Major packaged food brands lost $4 billion in market share in 2014-2015 as shoppers shifted to fresh and organic alternatives. But this is not just about foods. Across categories, both fast and slow moving, and across products and even some services, a closer look reveals powerful undercurrents and significant marketplace shifts that beg the question: why are big brands losing today?
There has been much conversation and speculation about the economy and about millennials, the hastening pace of innovation and the inevitable disruption and change that technology heralds on a local and global basis. With so many factors to consider and so much data to work with, we sought to cultivate a clearer understanding of major pressures faced by major brands in this decade. Most of these pressures are not new; in fact they have been slowly developing over the years, but after much research to discern one-off events from truly emergent patterns, we believe we have found a coalescing perspective on the major challenges brands face in the near and not so near future. In particular, three trends we identified stand out as considerations for long-term business strategy for major brands across a wide range of categories and across the full breadth of the economic spectrum:
- The Impending Absolution of Private Label: Private label has taken a big leap forward in the last five years, both in terms of quality and continued relative affordability. As more consumers flock to discount stores, the meaning of discounting has changed and household brands are increasingly challenged to maintain their positions in the eyes of the average consumer. In Europe, for example, stores like Lidl and Aldi are increasingly catering to a more affluent consumer base despite an economic recovery in the region. Over 50% of products are private label, and with new, award-winning wines and whiskies to higher-end foods like lobster, sirloin steak and smoked salmon, the stage is set for future growth as well. Especially in foods, most shoppers believe the values and benefits of well-known brands mean less today than a few years ago, and that brand badges will mean even less in the future. In North America, private label brands like Kirkland have indeed been expanding and improving their portfolios, but the positive perception of quality seems to be greater in Europe, and it is only a matter of time before the same is true for North America.
- The Emergence of Category “Margin-killers”: From daily necessities to material must-haves, the rise of category margin-killers is perhaps the largest threat to major household brands. Companies like Dollar Shave Club and Harry’s (men’s grooming), Warby Parker (eyewear), Frank & Oak (general fashion merchandise), Casper and Helix Sleep (bedroom furnishing), and Thrive (organic and natural foods) are steadily winning over consumers in traditionally high-margin industries. While this could be expected given the strong price differentiation from major household brands, the positive response from consumers has been overwhelming. The results are noteworthy to say the least: Dollar Shave Club sells $1 razors and is now worth $615 million, Warby Parker was valued last year at $1.2 billion, and Thrive reports 150,000 members and approximately 20,000 new paying members a month (they are approaching a $100 million run rate after just launching their foods line in late December 2015). One could also include shared-economy companies like Uber and Lyft (transportation), as well as Airbnb, com and Hotels Tonight (lodging and hospitality) into the classification of category margin-killers as they are driving down prices for all consumers and have justly reaped the benefits of their innovative business models.

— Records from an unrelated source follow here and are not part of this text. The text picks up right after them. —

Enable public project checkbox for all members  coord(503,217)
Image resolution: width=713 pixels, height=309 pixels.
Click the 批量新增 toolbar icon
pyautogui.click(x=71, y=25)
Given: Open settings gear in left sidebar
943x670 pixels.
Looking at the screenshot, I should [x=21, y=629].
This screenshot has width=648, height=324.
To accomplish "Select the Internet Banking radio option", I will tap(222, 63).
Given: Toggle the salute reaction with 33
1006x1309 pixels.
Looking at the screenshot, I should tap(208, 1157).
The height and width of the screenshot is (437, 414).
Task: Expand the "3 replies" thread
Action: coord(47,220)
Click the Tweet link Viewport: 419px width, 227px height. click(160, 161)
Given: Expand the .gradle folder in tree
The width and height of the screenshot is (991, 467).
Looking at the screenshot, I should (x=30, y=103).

- The Rise of Young Boutique Brands: What is more surprising, and concerning from a household brand’s perspective, is the rise of accessible, young and unique boutique brands like Makr, Tanner Goods, and Wilson and Willy’s (leather and canvas merchandise), Apolis and Men In Cities (general fashion merchandise), and even entrants into high-barrier, capital-intensive industries like Bremont and Bell & Ross (watchmaking), and Kleio Audio and Sonic Concept (Hifi Audio). Launched within the last 10-12 years (many are even younger), these brands have carved a niche for themselves in comparison to well-known luxury brands that charge almost as much for their products. The key here is that these young boutique brands remain high-margin businesses that are still able to attract affluent consumers away from their globally known counterparts. Further, mobile applications like Uncrate and websites like The Awesomer have taken it upon themselves to bring these lesser-known brands to the eyes of a wide consumer base. This grants boutique brands much vaunted publicity and accessibility through the lens of a curated shopping experience that brings like-minded boutiques together in one marketplace. This is a striking development from a strategic perspective – it leads to competitive playing field that can be likened to the analogy of many Davids working together, for better or worse, to bring the fight to a few Goliaths.
While disparate and differentiated in their own right, the three trends noted above are working together to create systemic challenges for major brands. Margin-killers and young boutiques have sharply contrasting business models that yield similar results – they are taking away market share from major brands with economically provocative and high quality offerings, respectively. To add to these two challenges, a new and improved private label presence across retailers is winning over a consumer base that increasingly cares less about brand badges and more about experiential, “of the moment” living; this group largely consists of millennials (just ask us about our Cassandra report). The result is a crisis of sorts being faced by major brands across multiple categories, one that needs careful attention and planning, and in some cases, a significant re-evaluation of the brand’s vision for its future, in terms of product manufacturing, marketing and merchandising. Solutions to address these challenges will necessarily be varied for different brands and product categories, but deep thinking and critical foresight will be required to win these fights and maintain leadership positions in this decade.